The Budget also included increased powers for some tax officials - men of the Customs, for example, are now given the power to detain individuals if they perceive a threat to the “interests of the Revenue”.
Some things have definitely gotten better over the past few years - there has been a concerted attempt to reduce the initial human-to-human interaction in the tax process for example.
But it is also true that there is a widespread sense that the government intends to wring business for every paisa it can.
High officials of the government and senior members of the ruling party have been complicit in creating that impression.
The simple truth is that India can ill afford this sort of atmosphere at the moment.
We are going through a years-long crisis of investment from which we have yet to recover.
Unless private investment increases, India will not return to the high-growth path that is necessary to create jobs and prosperity.
But private investment will not recover if you choose to scare away investors.
Do we want to create a system like China’s, where the government lives in fear of capital flight on a massive scale?
Already the government has extended criminal provisions of the black money law to include non-resident Indians, presumably because it feels that too many people are leaving the country and think they are doing so to evade prosecution.
This is a clear misdiagnosis of what is going on.
Even if individuals themselves are not leaving the country, they are seeking to diversify their interests and sources of income geographically.
Some years ago, the scion of a well-known business house - when I asked him about their future business strategy - said that all he was interested in was ensuring that a majority of the group income came from overseas.
This, he said, was purely a play to minimise political risk.
If Indians themselves are chary of investing in India for fear of harassment, why would any foreigners do so?
The government is so short of money - thanks to the failure of its implementation of the Goods and Services Tax - that it is both concealing the true state of the fisc and looking around for soft targets that it can bully for more money.

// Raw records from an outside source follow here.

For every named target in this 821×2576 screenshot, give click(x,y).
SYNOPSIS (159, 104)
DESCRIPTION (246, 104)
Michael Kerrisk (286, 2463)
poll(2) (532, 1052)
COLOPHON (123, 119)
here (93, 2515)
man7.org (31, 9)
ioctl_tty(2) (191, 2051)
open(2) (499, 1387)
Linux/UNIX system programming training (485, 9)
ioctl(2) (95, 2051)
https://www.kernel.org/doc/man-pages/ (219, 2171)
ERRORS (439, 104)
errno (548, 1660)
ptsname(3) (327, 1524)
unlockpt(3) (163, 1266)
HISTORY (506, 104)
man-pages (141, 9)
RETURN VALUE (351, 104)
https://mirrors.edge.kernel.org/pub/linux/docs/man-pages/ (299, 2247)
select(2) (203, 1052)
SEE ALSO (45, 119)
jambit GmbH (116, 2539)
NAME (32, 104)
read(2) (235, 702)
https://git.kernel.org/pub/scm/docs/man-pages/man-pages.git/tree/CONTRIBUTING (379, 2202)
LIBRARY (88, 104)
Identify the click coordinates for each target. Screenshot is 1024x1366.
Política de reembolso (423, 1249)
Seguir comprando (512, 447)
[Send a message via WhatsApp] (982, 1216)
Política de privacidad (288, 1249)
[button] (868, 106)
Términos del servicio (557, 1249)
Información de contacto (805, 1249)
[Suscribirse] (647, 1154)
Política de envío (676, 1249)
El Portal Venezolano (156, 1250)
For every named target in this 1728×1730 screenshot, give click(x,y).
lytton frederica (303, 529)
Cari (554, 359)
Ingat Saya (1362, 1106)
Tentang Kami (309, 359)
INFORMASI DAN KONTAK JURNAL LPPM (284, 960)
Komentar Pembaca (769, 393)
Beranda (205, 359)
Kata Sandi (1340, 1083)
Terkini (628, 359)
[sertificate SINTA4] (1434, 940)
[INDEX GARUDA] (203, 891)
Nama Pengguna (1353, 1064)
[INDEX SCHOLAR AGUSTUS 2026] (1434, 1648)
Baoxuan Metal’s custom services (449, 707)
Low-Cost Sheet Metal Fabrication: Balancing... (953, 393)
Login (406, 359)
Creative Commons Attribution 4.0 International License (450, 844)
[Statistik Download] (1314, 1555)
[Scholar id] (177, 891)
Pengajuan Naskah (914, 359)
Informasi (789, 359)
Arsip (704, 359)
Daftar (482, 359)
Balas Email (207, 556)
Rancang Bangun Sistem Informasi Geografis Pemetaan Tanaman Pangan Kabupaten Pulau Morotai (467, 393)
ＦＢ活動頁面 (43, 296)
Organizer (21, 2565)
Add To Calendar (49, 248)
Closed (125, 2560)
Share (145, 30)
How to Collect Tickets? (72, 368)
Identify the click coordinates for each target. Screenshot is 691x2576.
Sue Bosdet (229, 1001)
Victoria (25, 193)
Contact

In India, business is always a soft target.
It feeds into a larger sentiment, that has been growing since the anti-corruption movement and that was kicked into high gear by demonetisation, that the rich have been protected for too long and that the Narendra Modi government will be able to kick them into shape.
Nobody can deny that India has a problem with inequality.
But it also has a problem with state arbitrariness and a lack of understanding of property and individual rights.
We can only solve the inequality and growth problems if we allow the private sector a sense of security that will permit them to mobilise investment.
Until then, India will continue to slide, under Modi, further back towards the dark days of the 1970s.
Much is made today about “the interest of the Revenue”.
But the true interests of revenue lies in growing the economy.
And for that the private sector must be a partner of the Revenue, not an enemy.